Pour Tom, « All The Small Things » est devenue un miroir trop fidèle de sa jeunesse. Trop simple. Trop répétée. Trop associée à une image figée du groupe.

Mark Hoppus, gardien de la mémoire pop punk

À l’inverse, Mark Hoppus garde un souvenir ému du morceau et de son impact sur toute une génération d’adolescents américains. Sur Twitter, il revient notamment sur l’un des détails les plus intrigants de la chanson : le mot « commerating ».

Interpellé par la podcasteuse Ashley Hamilton, Mark explique la genèse de ce terme improbable :

« Tom avait déjà utilisé deux mots, “watching” et “waiting”, et il lui manquait cinq syllabes. C’est comme ça qu’est né ce mot. On savait que beaucoup de jeunes ne le comprendraient pas, mais ça a bien fonctionné. »

Résultat : des milliers de fans ont grandi en chantant des paroles… qu’ils comprenaient de travers.
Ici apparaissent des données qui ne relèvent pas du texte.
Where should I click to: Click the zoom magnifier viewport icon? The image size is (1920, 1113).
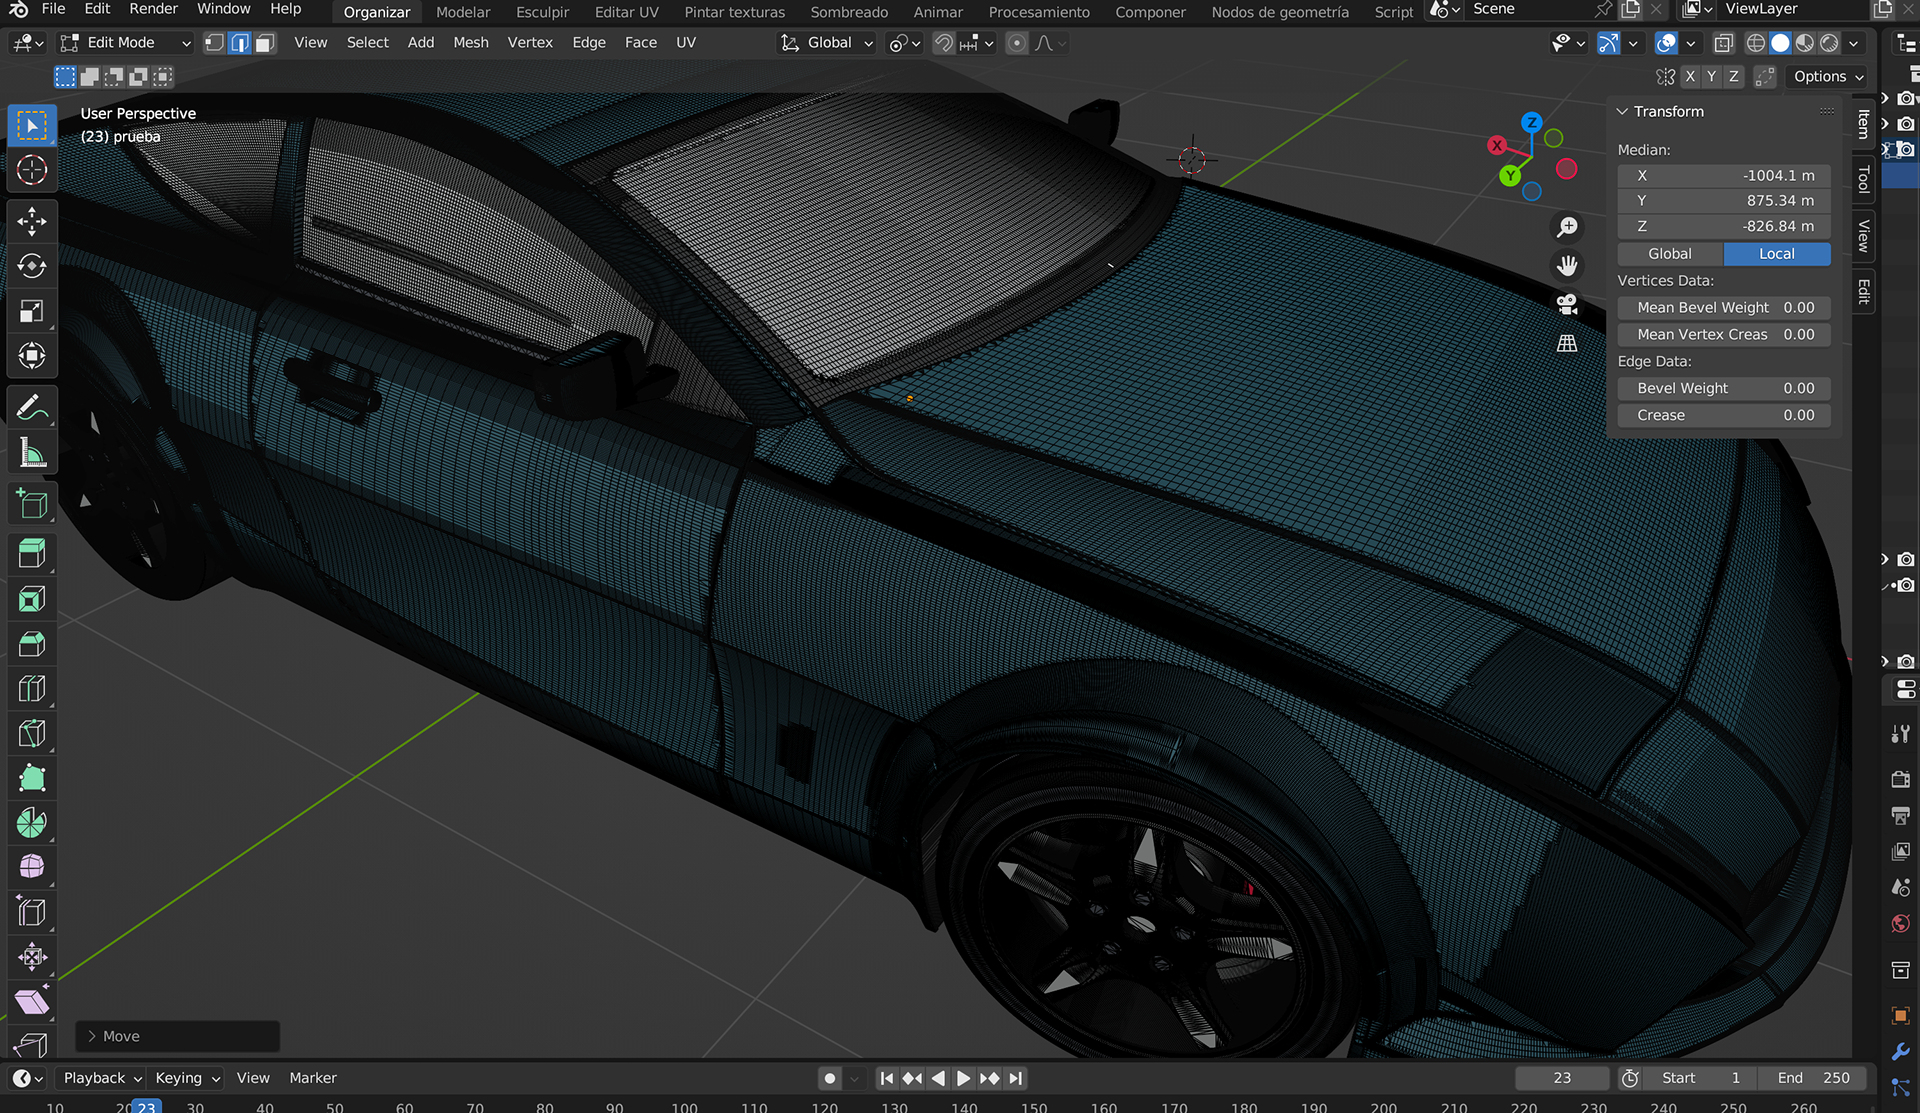click(x=1567, y=227)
Sur les réseaux, beaucoup ont avoué les mots incorrects qu’ils pensaient entendre à l’époque.

Une chanson éternelle, malgré tout

Que Tom DeLonge l’évite ou non, « All The Small Things » reste un symbole absolu de l’explosion du pop punk à la fin des années 90. Une chanson imparfaite, spontanée, sincère, qui continue de fédérer les foules et de faire hurler les refrains en concert.

Parce qu’au fond, ce sont souvent les petites choses qui traversent le mieux le temps.